Key Bottlenecks & Strategic Insights
- Hardware & Infrastructure: Beyond chip manufacturing, shortages in system-level components (substrates, power systems) and data center energy capacity are critical constraints.
- The Software Layer: A lack of flexible, model-agnostic toolchains creates friction between evolving AI models and hardware, driving up integration costs.
- Talent Drain: Retaining researchers against global tech giants is a shared challenge; competitiveness depends on better career pathways and academia-industry links.
- Architecture Shift: Moving toward heterogeneous computing (GPUs + NPUs/DPUs) and hardware-software co-design to optimize system-level performance and energy efficiency.
- Adoption Gaps: Real-world AI failure is often due to poor workflow integration and user resistance rather than technical model limitations.
- Future Research & Collaboration Opportunities
- Next-Gen Tech: Prioritizing neuromorphic computing, memory-centric systems, and tighter compute-logic integration.
- Joint Actions: Developing energy-efficient hardware, sharing large-scale compute testbeds, and launching talent exchange programs.
- Resilient Supply Chains: Building a cooperative ecosystem to reduce dependency on external providers and ensure long-term leadership.

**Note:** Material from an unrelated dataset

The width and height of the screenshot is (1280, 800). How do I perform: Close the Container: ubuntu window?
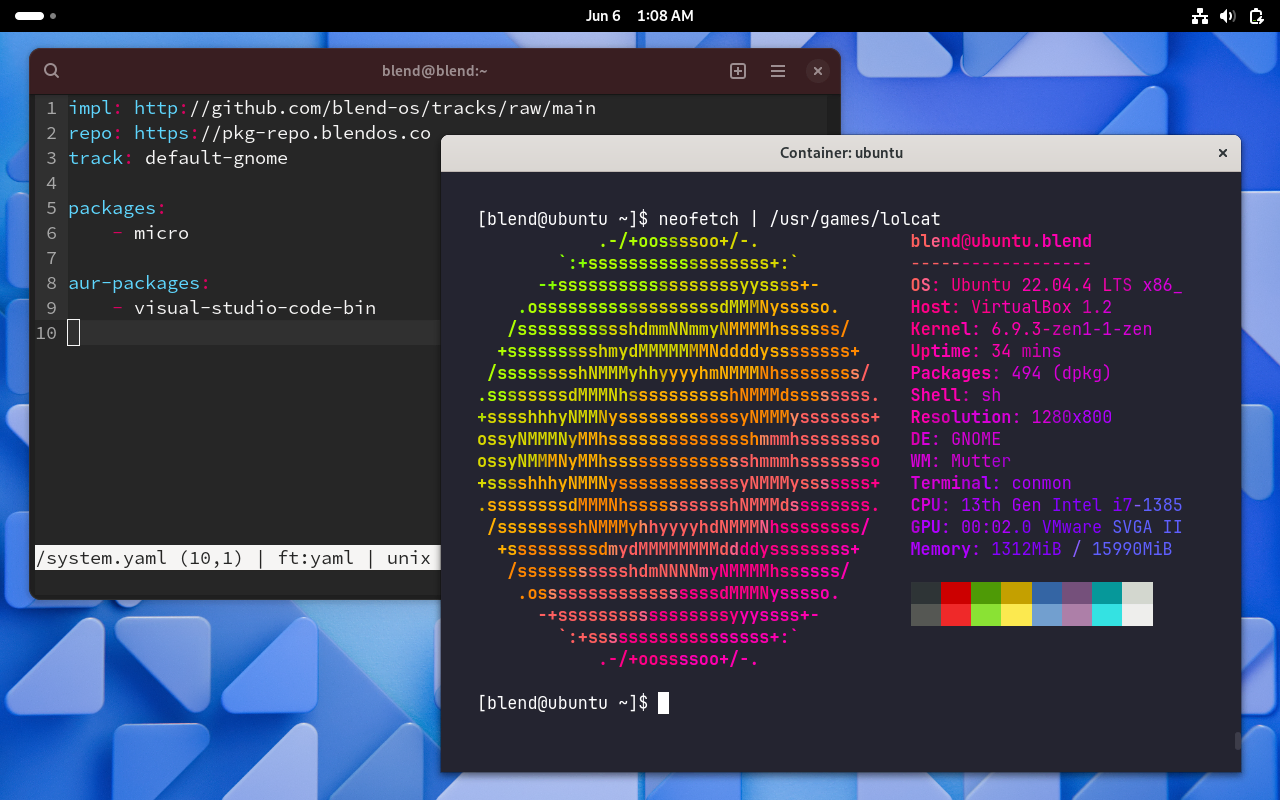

Project pitch session – Research
Moderator: Tajana Medakovic, Project Manager, F6S
Speakers: Jin Jang, Professor (GRASP project); Jiyoung Suh, Senior Researcher, Science & Technology Policy Institute (AIOLIA project); JaeSeung Song, Professor at Sejong University (INPACE project)
The day concluded with three research initiatives demonstrating active EU–South Korea collaboration across hardware, ethics, and infrastructure:
- GRASP (Kyung Hee University): Showcased Korean excellence in semiconductor and display research, specifically thin-film transistors (TFTs) and low-power device design, feeding into next-gen hardware systems.
- AIOLIA (STEPI): Focuses on the operationalization of AI ethics, bridging the gap between theory and engineering through practical tools and training to ensure human-centered AI development.
- INPACE (Sejong University): Provides the framework for digital partnerships, driving interoperability through hackathons and standardization projects (e.g., linking oneM2M and MEC architectures for IoT).
Core Message: Collaboration is already materializing through hardware research, ethical frameworks, and IoT standards. These projects prove that the EU-ROK partnership has moved beyond dialogue into concrete co-creation, building the foundation for sustained long-term innovation.